● **What to do**
Transcribe the records below exactly, from the line with "The image size is (1546, 784)." through the end of the records, with both ends included.

● **The data**
============================================================
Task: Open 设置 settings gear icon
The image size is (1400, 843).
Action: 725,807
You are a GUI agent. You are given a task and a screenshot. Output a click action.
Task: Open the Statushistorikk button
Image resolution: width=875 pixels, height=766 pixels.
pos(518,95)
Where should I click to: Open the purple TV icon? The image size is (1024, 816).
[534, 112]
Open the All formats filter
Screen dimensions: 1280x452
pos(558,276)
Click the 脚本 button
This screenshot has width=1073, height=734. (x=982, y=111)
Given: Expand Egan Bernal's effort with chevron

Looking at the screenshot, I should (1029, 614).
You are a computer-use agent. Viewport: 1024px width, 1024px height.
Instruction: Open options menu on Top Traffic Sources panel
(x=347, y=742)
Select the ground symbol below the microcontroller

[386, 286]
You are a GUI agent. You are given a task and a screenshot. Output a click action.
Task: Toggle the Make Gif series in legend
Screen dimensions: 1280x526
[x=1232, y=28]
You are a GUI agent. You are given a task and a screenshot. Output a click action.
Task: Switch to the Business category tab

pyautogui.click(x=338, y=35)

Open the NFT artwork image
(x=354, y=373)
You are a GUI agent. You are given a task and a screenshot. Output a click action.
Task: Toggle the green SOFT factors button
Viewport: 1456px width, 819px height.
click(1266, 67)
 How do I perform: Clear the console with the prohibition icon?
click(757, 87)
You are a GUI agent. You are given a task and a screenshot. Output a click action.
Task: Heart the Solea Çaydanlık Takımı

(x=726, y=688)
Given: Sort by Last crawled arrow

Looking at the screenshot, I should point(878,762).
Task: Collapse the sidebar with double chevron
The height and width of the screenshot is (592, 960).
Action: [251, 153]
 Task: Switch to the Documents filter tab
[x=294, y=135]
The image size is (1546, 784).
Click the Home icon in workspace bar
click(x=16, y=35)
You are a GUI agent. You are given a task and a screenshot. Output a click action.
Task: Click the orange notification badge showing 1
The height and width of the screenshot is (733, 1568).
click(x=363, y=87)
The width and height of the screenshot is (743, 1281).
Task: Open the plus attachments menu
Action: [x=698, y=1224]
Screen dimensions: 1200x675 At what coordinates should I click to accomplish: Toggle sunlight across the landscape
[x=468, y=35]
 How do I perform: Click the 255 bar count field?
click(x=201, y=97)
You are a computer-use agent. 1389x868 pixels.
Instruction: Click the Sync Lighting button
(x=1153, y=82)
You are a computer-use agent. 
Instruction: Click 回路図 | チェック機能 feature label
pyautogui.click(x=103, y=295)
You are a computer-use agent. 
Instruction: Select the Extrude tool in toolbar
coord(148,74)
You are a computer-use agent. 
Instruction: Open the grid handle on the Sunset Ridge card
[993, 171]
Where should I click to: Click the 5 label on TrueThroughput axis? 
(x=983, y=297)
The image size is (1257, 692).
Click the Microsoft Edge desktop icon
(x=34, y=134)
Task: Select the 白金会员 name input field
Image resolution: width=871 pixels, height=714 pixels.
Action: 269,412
============================================================
● **Written solution**
The image size is (1546, 784).
Click the Home icon in workspace bar
click(x=16, y=35)
You are a GUI agent. You are given a task and a screenshot. Output a click action.
Task: Click the orange notification badge showing 1
The height and width of the screenshot is (733, 1568).
click(x=363, y=87)
The width and height of the screenshot is (743, 1281).
Task: Open the plus attachments menu
Action: [x=698, y=1224]
Screen dimensions: 1200x675 At what coordinates should I click to accomplish: Toggle sunlight across the landscape
[x=468, y=35]
 How do I perform: Click the 255 bar count field?
click(x=201, y=97)
You are a computer-use agent. 1389x868 pixels.
Instruction: Click the Sync Lighting button
(x=1153, y=82)
You are a computer-use agent. 
Instruction: Click 回路図 | チェック機能 feature label
pyautogui.click(x=103, y=295)
You are a computer-use agent. 
Instruction: Select the Extrude tool in toolbar
coord(148,74)
You are a computer-use agent. 
Instruction: Open the grid handle on the Sunset Ridge card
[993, 171]
Where should I click to: Click the 5 label on TrueThroughput axis? 
(x=983, y=297)
The image size is (1257, 692).
Click the Microsoft Edge desktop icon
(x=34, y=134)
Task: Select the 白金会员 name input field
Image resolution: width=871 pixels, height=714 pixels.
Action: 269,412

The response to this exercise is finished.